How to manage student behaviour.
Stop Using the Cane 4
Managing student behaviour is a very important aspect of the job of any teacher. The professional teacher, is in the classroom because he/she wants to impact the lives of children in their classroom. Ultimately, the child needs to learn different skills. Learning cannot happen in an environment that is disorderly and full of children misbehaving. It is therefore absolutely important for teachers to learn how to manage their classrooms efficiently. If the classroom is disorderly and student behaviour very poor, the ability to learn and gain academic success becomes very difficult and sometimes impossible. No teacher wants this on their CV.
Now the discussion of not using the cane has been quite interesting. I think that we still have a long way to go in order to get to the bottom of this issue. Schools will resume next Monday, 8th January for most teachers and students. I am hoping that this post will give us a few pointers to help us gain control of our classrooms so that we can manage our classes and enable our children to become disciplined members of the school community. We all agree that the children need to be disciplined. The ultimate goal is for them to learn and for us to teach. The responsibility lies on the teacher to help the child learn though. So how do we achieve this? Let us consider two important points for the beginning of the new term
- First thing to consider is our attitude and conduct as a teacher. It is absolutely important for us to be the authority figure in the classroom. This is not achieved through negative emotional responses to the children. We must leave our problems at the gate and not react to everything that the children do wrongly, remember that even now we still make mistakes. We must understand the developmental stages of the children. A teacher in the 3 to 4 year old class, for example, will be dealing with children who think the world revolves around them and only them. They want immediate self gratification, they cannot understand why you would refuse them or ask them to wait. There are strategies to deal with this kind of behaviour, shouting and getting angry are not the best options. You can distract them, as they have short attention spans. Once we know what they like and love, we can get them to disengage from some inappropriate activity. So we need to spend some time getting to know the children in our classroom. Luckily our first week in school will not be filled with just lessons, there should be revisions and question times, story time, reading time, discussion time and spending time with each student, this will also help. We cannot plan effective lessons anyway without knowing our students. We need to reflect on what we learn about them and then plan to implement changes and lessons plans to suite the children we have in the classroom. Once our children are aware that we care about them and know them they are more likely to cooperate and engage.
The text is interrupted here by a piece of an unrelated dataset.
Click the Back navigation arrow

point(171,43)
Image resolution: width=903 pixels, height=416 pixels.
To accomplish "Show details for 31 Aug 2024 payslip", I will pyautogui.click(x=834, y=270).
- We must plan and intentionally think through what we want to achieve with our class. If we plan and think ahead, the next thing to consider during the first week of resumption are the classroom rules. We must ensure that we have high but achievable expectations and let the children know right from the onset. We must set the tone of the class right from the beginning. It is wrong to wait until they misbehave before we start correcting them. We must set out the rules, engage the children and draw up the classroom rules together. This is another great way to start getting the older children in the primary classes, to do some writing and hand-writing exercises, while we are setting up the right setting environment and atmosphere for our classrooms. We will discover that the children now take ownership of their behaviour, the problem of misbehaviour, and having to waste time correcting them instead of teaching real content will become a thing of the past, after a while.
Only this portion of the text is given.